352 F. Supp. 3d 81
D.D.C.2018Background
- Plaintiffs are three Massachusetts voters (two Republicans, one Libertarian) who consistently vote for non-Democratic presidential candidates and challenge Massachusetts’ winner-take-all (WTA) elector allocation statute as unconstitutional.
- Massachusetts awards all its presidential electors to the statewide plurality winner under Mass. Gen. Laws ch. 54, § 118; plaintiffs say votes for losing candidates are effectively discarded and weaken minority-party influence.
- Plaintiffs assert two constitutional claims: (1) a "one person, one vote" violation under the Equal Protection Clause; and (2) a First Amendment freedom-of-association/associational-harm claim. They seek declaratory and injunctive relief and an order requiring the state to adopt a proportional allocation method.

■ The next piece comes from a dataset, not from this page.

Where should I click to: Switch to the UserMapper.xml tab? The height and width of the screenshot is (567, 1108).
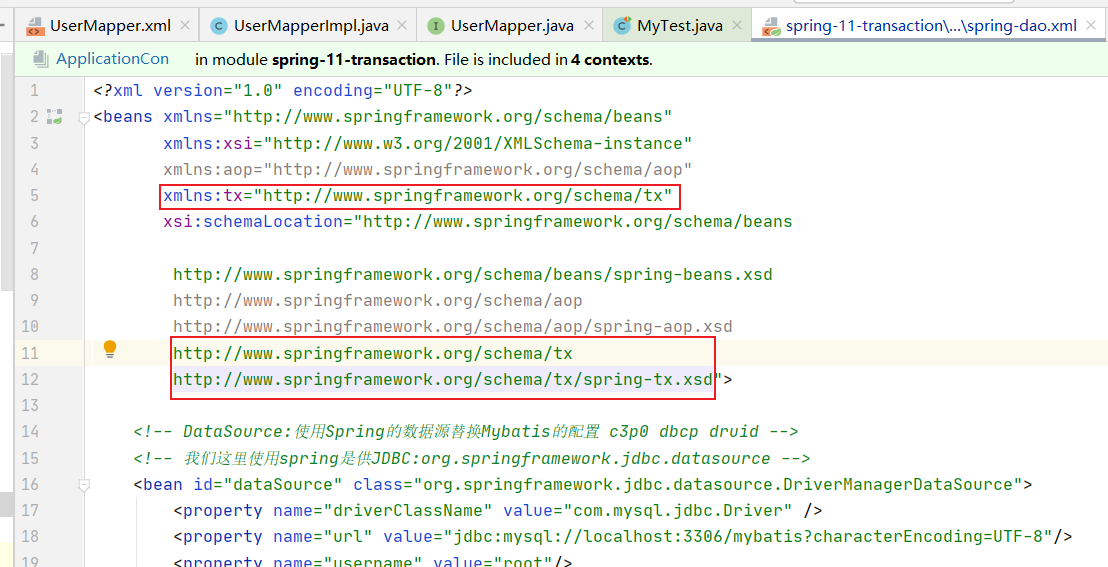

- Defendants (Governor and Secretary of the Commonwealth, sued in official capacities) moved to dismiss under Fed. R. Civ. P. 12(b)(1) and 12(b)(6); the court analyzed the merits under Rule 12(b)(6) and considered standing as overlapping with the merits.
- The district court concluded Massachusetts’ WTA system is constitutional, dismissing both claims and holding plaintiffs failed to allege cognizable constitutional injuries; it also noted federalism and Article II limits on courts ordering a particular state elector-allocation method.
Issues
| Issue | Plaintiff's Argument | Defendant's Argument | Held |
|---|---|---|---|
| Whether WTA violates "one person, one vote" | WTA discards minority votes and dilutes equal voting weight; requires proportional allocation | Williams and Supreme Court precedent permit WTA; WTA does not arbitrarily weight votes | Court: Dismiss — Williams controls; WTA does not violate one person, one vote |
| Whether doctrinal changes (e.g., Bush) nullify Williams | Bush and later cases allow challenge where votes are arbitrarily valued | Bush is limited; Williams still binding; no demonstrated doctrinal overruling | Court: Dismiss — Williams remains binding; no material doctrinal shift alters result |
| Whether WTA imposes First Amendment associational harm | WTA burdens association by depriving minority parties of electoral voice and weakening party viability | WTA does not target groups by viewpoint; disadvantage flows from electoral losses, not state-imposed disfavor | Court: Dismiss — no alleged purposeful, view-based burden; First Amendment claim fails |
| Redressability / remedy: Can court order proportional allocation | Plaintiffs seek injunction requiring proportional or district-based allocation | State has plenary Article II authority; courts lack constitutional power to dictate allocation method; remedy would implicate federalism and likely require constitutional amendment | Court: Dismiss — proposed relief not properly ordered by federal court; claim unredressable |
Key Cases Cited
- Lujan v. Defs. of Wildlife, 504 U.S. 555 (standing elements: injury, causation, redressability)
- Bell Atl. Corp. v. Twombly, 550 U.S. 544 (plausibility standard for Rule 12(b)(6))
- Ashcroft v. Iqbal, 556 U.S. 662 (pleading standards applied to constitutional claims)
- Gray v. Sanders, 372 U.S. 368 (discussing electoral college and one person, one vote)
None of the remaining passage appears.